Take every line of the material below that includes the string "agent" and copy it out.

Dataset extract ▸
┄┄┄┄┄┄
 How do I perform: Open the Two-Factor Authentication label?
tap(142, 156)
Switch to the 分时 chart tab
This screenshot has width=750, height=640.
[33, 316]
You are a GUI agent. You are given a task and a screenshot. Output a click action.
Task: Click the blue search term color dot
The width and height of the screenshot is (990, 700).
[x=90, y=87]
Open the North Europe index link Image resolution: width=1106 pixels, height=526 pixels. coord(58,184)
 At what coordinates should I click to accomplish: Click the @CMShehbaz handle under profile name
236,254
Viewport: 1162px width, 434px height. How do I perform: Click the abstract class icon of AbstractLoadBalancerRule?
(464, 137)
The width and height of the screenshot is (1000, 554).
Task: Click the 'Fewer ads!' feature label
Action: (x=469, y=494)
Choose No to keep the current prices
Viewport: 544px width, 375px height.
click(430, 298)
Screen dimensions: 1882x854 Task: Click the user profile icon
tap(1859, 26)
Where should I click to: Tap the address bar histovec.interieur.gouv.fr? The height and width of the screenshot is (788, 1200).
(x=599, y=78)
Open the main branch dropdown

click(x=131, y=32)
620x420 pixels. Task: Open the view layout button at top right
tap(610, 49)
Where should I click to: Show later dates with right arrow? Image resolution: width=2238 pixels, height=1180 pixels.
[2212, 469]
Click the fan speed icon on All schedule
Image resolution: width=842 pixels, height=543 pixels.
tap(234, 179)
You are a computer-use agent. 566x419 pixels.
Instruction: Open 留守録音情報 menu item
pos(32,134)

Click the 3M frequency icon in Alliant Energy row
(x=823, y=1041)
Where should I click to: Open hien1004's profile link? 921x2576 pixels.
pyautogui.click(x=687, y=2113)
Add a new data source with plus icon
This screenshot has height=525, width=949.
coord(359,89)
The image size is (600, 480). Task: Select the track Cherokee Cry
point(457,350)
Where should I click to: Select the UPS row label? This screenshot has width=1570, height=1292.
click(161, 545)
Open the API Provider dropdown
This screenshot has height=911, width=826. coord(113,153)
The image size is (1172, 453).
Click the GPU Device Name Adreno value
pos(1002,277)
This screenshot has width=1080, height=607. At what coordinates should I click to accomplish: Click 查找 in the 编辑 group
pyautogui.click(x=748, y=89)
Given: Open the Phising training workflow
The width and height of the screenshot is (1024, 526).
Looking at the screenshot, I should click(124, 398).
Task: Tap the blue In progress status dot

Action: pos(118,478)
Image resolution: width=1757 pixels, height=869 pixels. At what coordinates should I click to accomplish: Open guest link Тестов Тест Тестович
┄┄┄┄┄┄
Written solution ▸
You are a GUI agent. You are given a task and a screenshot. Output a click action.
You are a computer-use agent. 566x419 pixels.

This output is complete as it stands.